Of the total 16,600 judges in district and subordinate courts across the country, less than 4,500 are women, as per reports. Vidhi Centre for Legal Policy, a legal think-tank, released data which showed that out of 16,660 judges in lower courts, only 4,487 were women, or 27%. The figure was 11% in high courts and 9% in the Supreme Court.

“Marked Bias”

Former Law Commission chairman Justice A P Shah, speaking at a conference on judicial diversity, said that there was a “marked bias” in selection between a man and woman of equal merit for judgeship. He said that almost all the time a man is selected. The conference was organised by Vidhi Centre.

Justice Shah retired as chief justice of Delhi HC. He mentioned how he once recommended a woman advocate for elevation to HC judgeship, but she was rejected for being “rude”. He added that similar behaviour from a man would not have mattered to the selection body.

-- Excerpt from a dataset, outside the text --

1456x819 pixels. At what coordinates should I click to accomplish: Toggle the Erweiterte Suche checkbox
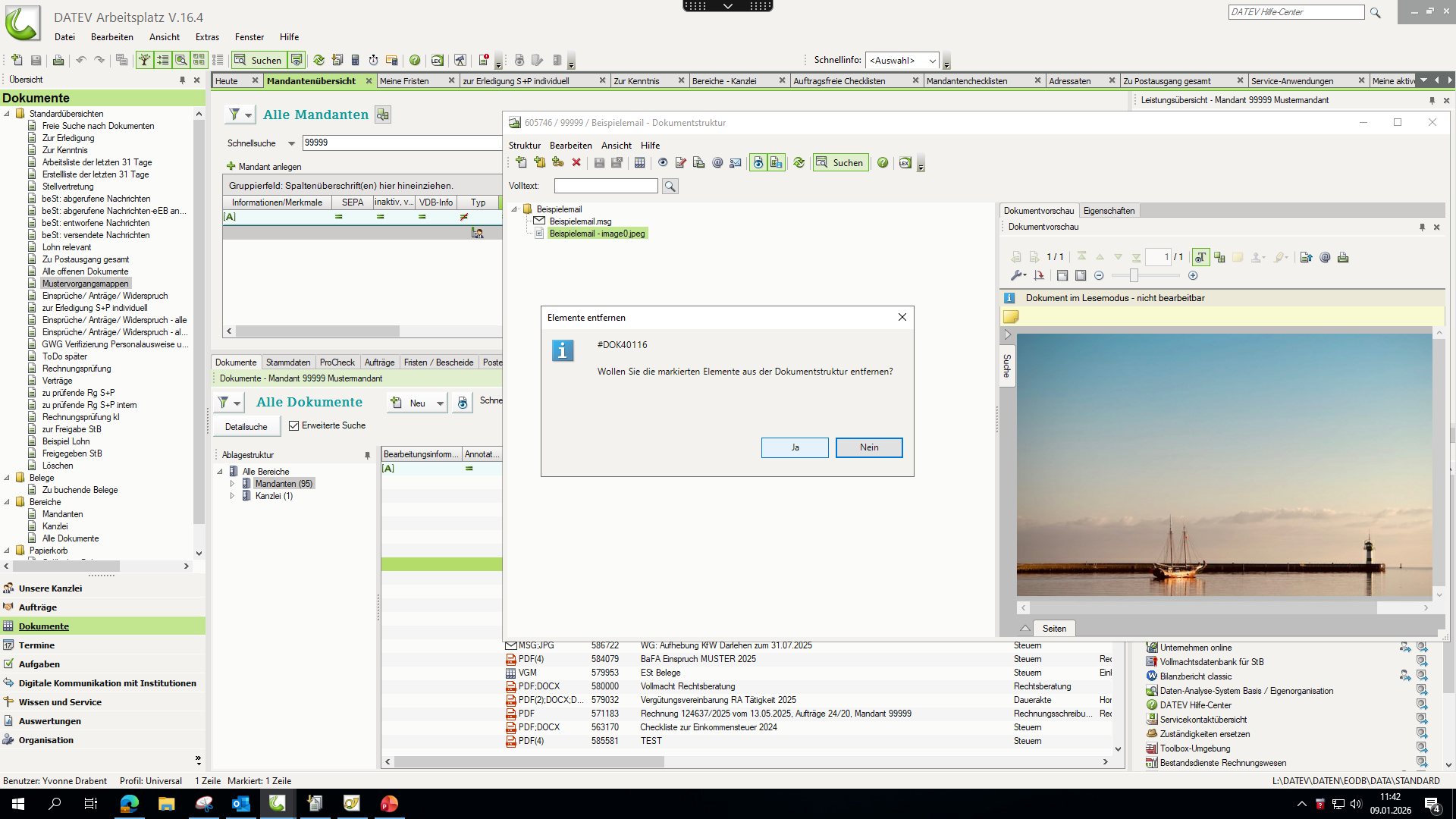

“The discourse on judiciary today is dominated by questions of case pendency, backlog and delay. Representation of judiciary as an institution remains somewhere in background, surfacing when a ‘minority’ candidate’s name is suggested for appointment,” he said. Everyone agreed how diversity, as a policy issue, never received attention from the higher judiciary.

Long way to go

On August 3, Sindhu Sharma was announced as the first woman to be appointed as the judge of the Jammu and Kashmir High Court. In a notification issued on August 3, Chief Justice of the Madras High Court, Indira Banerjee, was appointed as a Supreme Court judge. With this appointment, Banerjee became the eighth woman judge of the apex court. However, there’s still a lot to be done in achieving equality in positions as powerful as these.

In March, a parliamentary panel, showing concern over the minimal percentage of women judges in the country, sought reservation for women in law universities and subordinate judiciary.